By: Israel Mora
OwlFeed Journalist
The rapper we all know and love, J. Cole, whose real name is Jermaine Lamarr Cole, was born on January 28, 1985, in Frankfurt, Germany, at a U.S. army base. His mother is a white woman that worked for United States Postal Service, and his father was an African-American man who left Cole’s mother when his son was very young.
His mother and father ended up moving to a town in North Carolina, where J. Cole was born and Cole’s mother had remarried. Cole’s family had been living in a trailer park as Cole’s mother was struggling to make ends meet.
J. Cole’s mother eventually remarried and his new stepfather was in the Army, so the family relocated to a nicer, better home. However, his mother’s marriage started to crumble and his family lost the home they lived in with the stepfather. During this time Cole was getting ready to leave for college.
His mother’s marriage started to crumble from the stepfather’s abuse, mostly aimed at Cole’s brother, Zach. After their marriage ended, Cole’s mother became addicted to crack from the influence of a boyfriend she had.
The place was Fayetteville, the place where Cole found his passion for music when he joined the Terry Sanford Orchestra as a violinist. He later started to teach himself how to rap and produce music. He had many names. At one point, he even looked through the dictionary for names before hooking up with a local group called Bomm Sheltuh.
While he was holding down and experiencing his production and rap skills, Cole still had many part-time jobs as a teenager. He even had a job that he was a kangaroo mascot at an ice hockey rink.

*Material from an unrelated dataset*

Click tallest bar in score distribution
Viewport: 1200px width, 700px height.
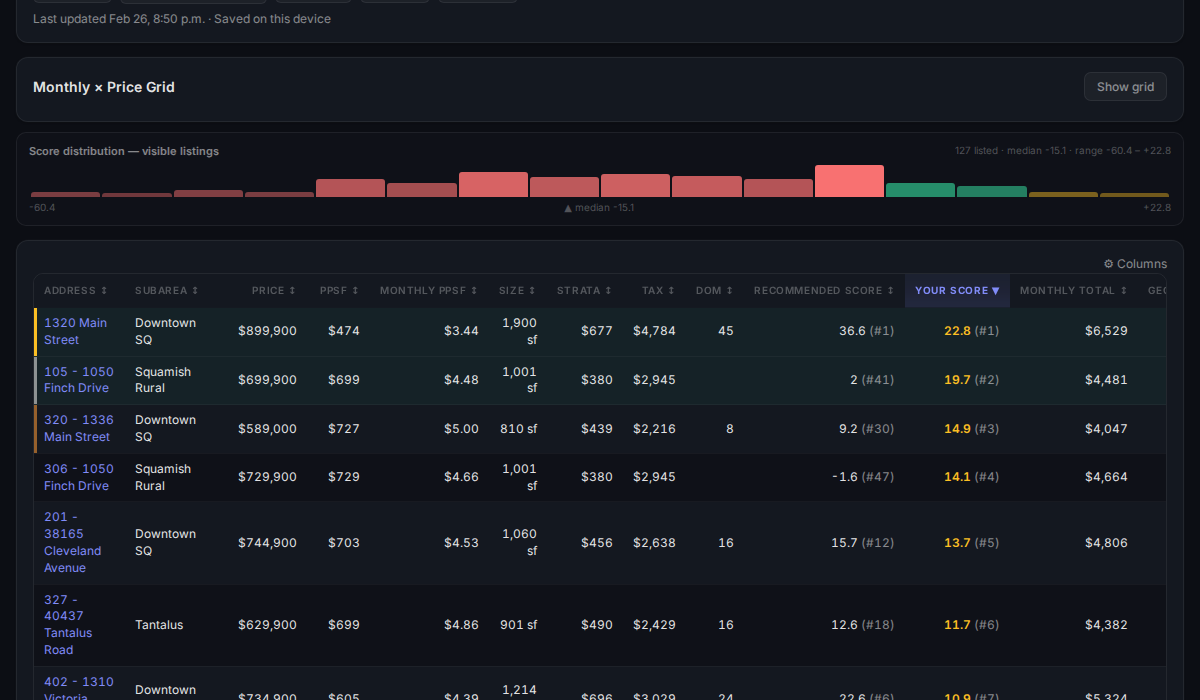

After graduating from high school, Cole had to relocate to New York to attend St. John University. He graduated with Magna Cumme Laude honors in 2007 with a degree in communications. Later after graduation, he signed with Roc Nation and made his debut mixtape called “The Come Up.” This was released in 2007 and he mostly produced it himself.
After that, he got the attention of some record companies, and Mark Pitts, a producer and music executive, offered to play it to Jay Z. However, when J. Cole tried to give a copy to Jay Z and waited three hours outside a studio, he was told aggressively, “Man, I don’t want to hear this.” That is when he decided to sign with Roc Nation and appeared on guest tracks with Jay Z, Wale and others.
To conclude, after all he went through, Jermaine Lamarr Cole became big after signing with companies and working with big artists like Jay Z, Kanye West and many more. He rose from the bottom and reached the top.